Much concern has been raised about the upcoming 2010–2011 flu season in the Northern Hemisphere. In preparation for this event, we investigated the burden of influenza during the 2010 season in the Southern Hemisphere in the same hospitals involved in our report in the Journal (Jan. 7 issue)1 of serious disease in children in Argentina during the 2009 season.
During 2009, Argentina had the third largest number of deaths due to pandemic influenza in the Americas.2 As reported in the Journal, 1 our retrospective case series consisted of 251 hospitalizations and 13 deaths between May 1 and July 31, 2009, in a catchment population of 1.2 million children. The hospitalization and death rates of 20.9 and 1.1 per 100,000 children, respectively, exceeded rates due to seasonal influenza viruses in previous years by a factor of 2 and a factor of 10, respectively.

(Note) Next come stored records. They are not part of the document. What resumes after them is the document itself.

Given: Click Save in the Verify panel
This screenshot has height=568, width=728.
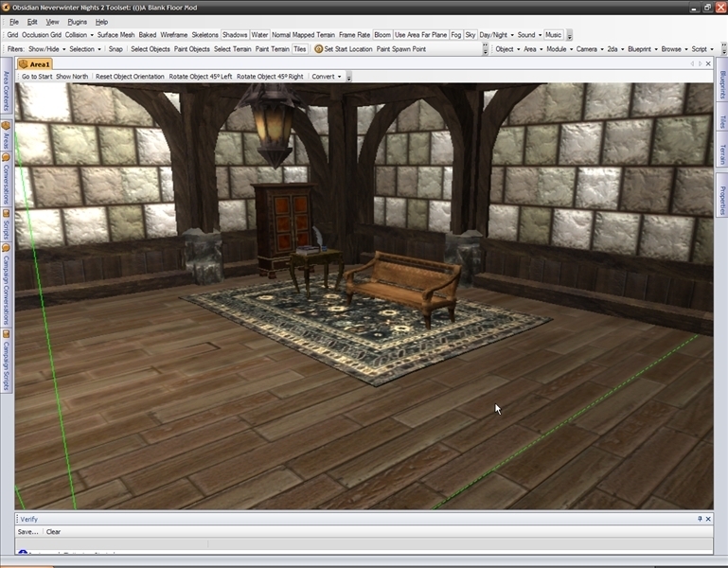Looking at the screenshot, I should click(x=27, y=532).
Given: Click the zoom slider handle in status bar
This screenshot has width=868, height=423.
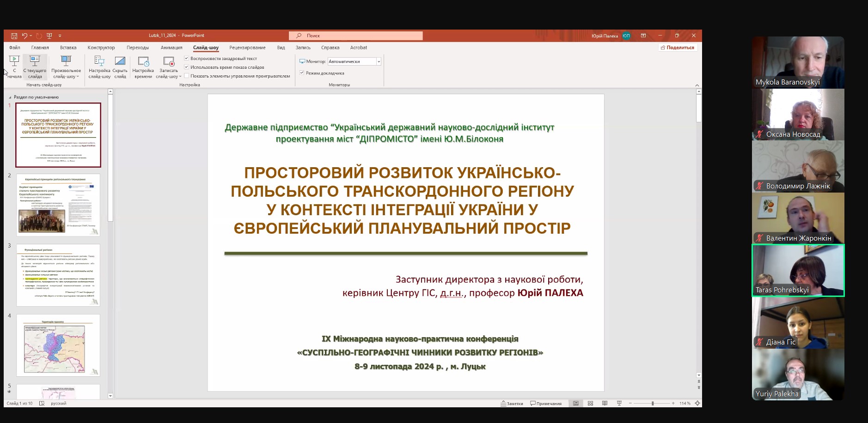Looking at the screenshot, I should (653, 403).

From May 1 to July 31, 2010, we evaluated the burden of illness caused by the 2009 pandemic influenza A (H1N1) virus in five of the six pediatric institutions surveyed in 2009.1 The study was approved by the institutional review boards of the participating institutions. The sixth hospital transiently interrupted testing for pandemic flu during this season and was therefore excluded from our analysis. The five hospitals included provide medical care for a population of approximately 900,000 children. The evaluation period was chosen on the basis of flu seasonality in previous years.1,3 Assessment for pandemic influenza was performed by testing nasal aspirates or both nasal and throat swabs with the use of a real-time reverse-transcriptase–polymerase-chain-reaction assay.1 No pediatric hospitalizations due to 2009 H1N1 influenza were identified (P<0.001 for the comparison with the 2009 season). In all, 42 children were hospitalized because of influenza B, and 1 child because of influenza A (H3N2). Three children infected with influenza B who also had chronic lung disease recovered after intensive care.
Several factors most likely contribute to the apparent absence of severe pediatric cases of 2009 H1N1 influenza in Argentina during the recent influenza season. First, uptake or administration of the influenza A (H1N1) 2009 monovalent vaccine in infants, children under 5 years of age, and children with high-risk medical conditions was 93% before this season.3 In the previous season, this group accounted for 98% of admissions.1,4 In addition, the availability and use of oseltamivir may have contributed to the lessening of severe presentations. Oseltamivir was not widely available in Argentina early in 2009.1 Finally, an estimated one child in every three acquired the 2009 H1N1 virus during that year, leaving many protected during the subsequent season.5
Although additional surveillance data from other countries are needed, these data from Argentina suggest that the severity of the upcoming 2009 H1N1 season in the Northern Hemisphere may be diminished.